YOU CAN LEARN TO SKIN AND FILLET FISH FROM MANY DIFFERENT SOURCES.  THESE ARE TIPS TO AVOID THAT "FISHY/MUDDY" TASTE.  FOR LARGER LIVE FISH; 5 lbs. OR MORE, IT IS IMPORTANT TO CUT OFF THE TAIL AND ALLOW THE BLOOD TO DRAIN FOR AT LEAST 10 MINUTES BEFORE PROCEEDING.  THE FISH MUST BE ALIVE WHEN YOU CUT OFF THE TAIL!  I know , I know!  Here we go with animal rights and animal cruelty but this is butchering.  In my opinion if the animal is going to die, every edible part should be used.  If I leave out that part you may well throw the whole thing in the trash.  A 2-3 MINUTES IS FINE FOR SMALLER ONES.  REMOVE THE SKIN FROM ALL FISH.  REMOVE ANY REMAINING BONES AFTER FILLETING.  TRIM OFF ANY RED, YELLOW OR DARK "MUD" COLORED FLESH.  RINSE THE FILLETS IN COLD TAP WATER.  COVER THE FILLETS WITH ICE.  PLACE FILLETS IN A ZIP LOCK BAG OR BOWL WITH TIGHT FITTING LID.  PLACE IN THE FRIDGE A MINIMUM OF 6-8 HOURS (OVER NIGHT IS EVEN BETTER).  REMOVE FILLETS FROM CONTAINER.  RINSE WITH COLD TAP WATER.  COOK THE FISH, OR PLACE FILLETS INTO ANOTHER CONTAINER.  COVER FILLETS WITH TAP WATER.  SEAL CONTAINER WELL AND FREEZE.  BE SURE TO COMPLETELY THAW FILLETS BEFORE COOKINg.

The ice helps with the strong taste.  The odd colored meat is where the REALLY nasty taste comes from.  Yellow is fat, and red is blood soaked.  Like when you shoot a deer you need to get rid of the "bloodshot"/bloody meat.  Keep Smokin!

Danny


----------



## brekar (Sep 30, 2014)

The other guys are right. The fish was cleaned wrong, and with spoonbill that will instantly give you horrible meat. We've caught several of them in the past here in Mo, the last time out my buddy caught one that was 89 lbs.

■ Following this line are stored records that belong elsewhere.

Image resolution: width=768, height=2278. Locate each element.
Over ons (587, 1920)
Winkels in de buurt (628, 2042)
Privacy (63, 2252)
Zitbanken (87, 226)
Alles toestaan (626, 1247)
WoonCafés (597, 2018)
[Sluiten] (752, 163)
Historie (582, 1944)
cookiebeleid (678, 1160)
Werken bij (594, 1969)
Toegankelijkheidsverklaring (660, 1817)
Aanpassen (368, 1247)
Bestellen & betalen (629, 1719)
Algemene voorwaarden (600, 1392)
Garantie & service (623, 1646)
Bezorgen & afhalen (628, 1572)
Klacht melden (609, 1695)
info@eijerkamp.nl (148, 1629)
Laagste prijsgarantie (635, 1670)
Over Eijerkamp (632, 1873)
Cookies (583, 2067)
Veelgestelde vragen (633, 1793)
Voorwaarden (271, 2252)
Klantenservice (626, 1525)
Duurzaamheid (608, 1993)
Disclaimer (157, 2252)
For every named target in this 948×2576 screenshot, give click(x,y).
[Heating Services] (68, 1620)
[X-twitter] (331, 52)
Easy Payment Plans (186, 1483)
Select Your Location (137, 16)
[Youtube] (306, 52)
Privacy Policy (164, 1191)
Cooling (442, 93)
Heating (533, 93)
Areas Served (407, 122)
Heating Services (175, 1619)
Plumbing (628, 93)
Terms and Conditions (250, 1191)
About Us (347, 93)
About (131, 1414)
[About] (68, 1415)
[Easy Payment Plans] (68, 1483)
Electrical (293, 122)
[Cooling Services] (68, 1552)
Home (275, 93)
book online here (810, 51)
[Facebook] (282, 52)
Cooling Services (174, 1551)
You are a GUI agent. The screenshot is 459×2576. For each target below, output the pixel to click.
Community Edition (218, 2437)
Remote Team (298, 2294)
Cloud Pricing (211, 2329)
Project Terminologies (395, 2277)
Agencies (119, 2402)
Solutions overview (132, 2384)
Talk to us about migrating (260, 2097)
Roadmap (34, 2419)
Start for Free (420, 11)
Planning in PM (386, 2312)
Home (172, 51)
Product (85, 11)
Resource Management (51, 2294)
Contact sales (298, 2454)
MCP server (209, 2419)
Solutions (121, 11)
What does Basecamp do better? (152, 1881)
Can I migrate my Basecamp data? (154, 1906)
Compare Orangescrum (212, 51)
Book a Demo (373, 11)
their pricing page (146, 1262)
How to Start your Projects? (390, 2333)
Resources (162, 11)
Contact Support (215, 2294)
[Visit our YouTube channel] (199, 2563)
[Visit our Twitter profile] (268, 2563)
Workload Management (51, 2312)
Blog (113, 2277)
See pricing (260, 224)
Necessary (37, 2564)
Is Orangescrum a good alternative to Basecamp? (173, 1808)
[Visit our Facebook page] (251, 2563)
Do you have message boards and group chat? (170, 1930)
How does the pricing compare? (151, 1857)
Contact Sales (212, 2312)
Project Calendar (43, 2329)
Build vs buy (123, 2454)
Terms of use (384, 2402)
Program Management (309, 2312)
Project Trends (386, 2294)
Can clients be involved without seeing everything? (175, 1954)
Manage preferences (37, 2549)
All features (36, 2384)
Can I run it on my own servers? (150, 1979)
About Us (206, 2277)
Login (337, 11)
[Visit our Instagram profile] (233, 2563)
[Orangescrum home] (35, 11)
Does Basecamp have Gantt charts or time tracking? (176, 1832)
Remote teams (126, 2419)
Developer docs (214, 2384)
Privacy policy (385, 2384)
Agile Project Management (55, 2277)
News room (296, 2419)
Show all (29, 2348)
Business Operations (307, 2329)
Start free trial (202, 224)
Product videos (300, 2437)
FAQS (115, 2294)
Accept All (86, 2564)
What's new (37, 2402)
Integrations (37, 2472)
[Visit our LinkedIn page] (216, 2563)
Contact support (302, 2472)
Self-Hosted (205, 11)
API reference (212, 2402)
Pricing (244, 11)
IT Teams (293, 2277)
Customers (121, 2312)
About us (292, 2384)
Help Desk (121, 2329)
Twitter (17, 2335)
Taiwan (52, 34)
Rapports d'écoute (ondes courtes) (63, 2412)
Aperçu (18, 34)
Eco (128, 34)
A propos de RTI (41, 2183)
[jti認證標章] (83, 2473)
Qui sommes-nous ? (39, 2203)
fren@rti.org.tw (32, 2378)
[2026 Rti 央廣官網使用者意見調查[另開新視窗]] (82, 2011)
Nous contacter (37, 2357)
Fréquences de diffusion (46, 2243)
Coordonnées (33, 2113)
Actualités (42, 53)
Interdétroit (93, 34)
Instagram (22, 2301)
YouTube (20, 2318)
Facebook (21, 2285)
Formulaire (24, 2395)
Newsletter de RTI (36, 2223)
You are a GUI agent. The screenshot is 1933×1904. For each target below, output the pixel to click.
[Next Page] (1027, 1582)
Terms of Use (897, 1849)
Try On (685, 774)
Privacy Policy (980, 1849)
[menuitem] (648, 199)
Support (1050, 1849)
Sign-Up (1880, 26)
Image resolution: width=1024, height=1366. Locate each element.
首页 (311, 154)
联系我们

To clean them right you need to cut around the tail w/o severing the spine, and pull the whole thing out and then go from there. If you don't the meat gets tainted and will taste weird. You also need to trim all of the discolored meat and other bits, i.e. red, yellow, etc. You want meat only. Other than the spine they are boneless so at that point it is easy going.

These are some ugly as hell fish, but they can be good eating when cleaned properly. But you cannot be in a hurry like they are some small bluegill, they take some finesse.













paddlefish_harvested_boat_3-8-13.jpg



__ brekar
__ Sep 30, 2014


----------



## forluvofsmoke (Oct 1, 2014)

Thanks guys! I hadn't even considered that the fish may not have been handled properly...not knowing the angler's abilities, skill's or knowledge, this is a very real possibility. I'll be tossing all of this, and I'll inform the individual who I received it from...no point in fighting a losing battle.

Thanks again!!!

Eric


----------



## leah elisheva (Oct 2, 2014)

Hi Eric!

Sorry to hear about your fish, but still believe that with a fresh batch, ANY fish is just delicious!

I'm having bluefish today - one of my very favorites - and am looking forward to it!

Hopefully we'll see more attempts from you, as it can be great!!

Meanwhile, happy Thursday!!!!!!!

Cheers! - Leah


----------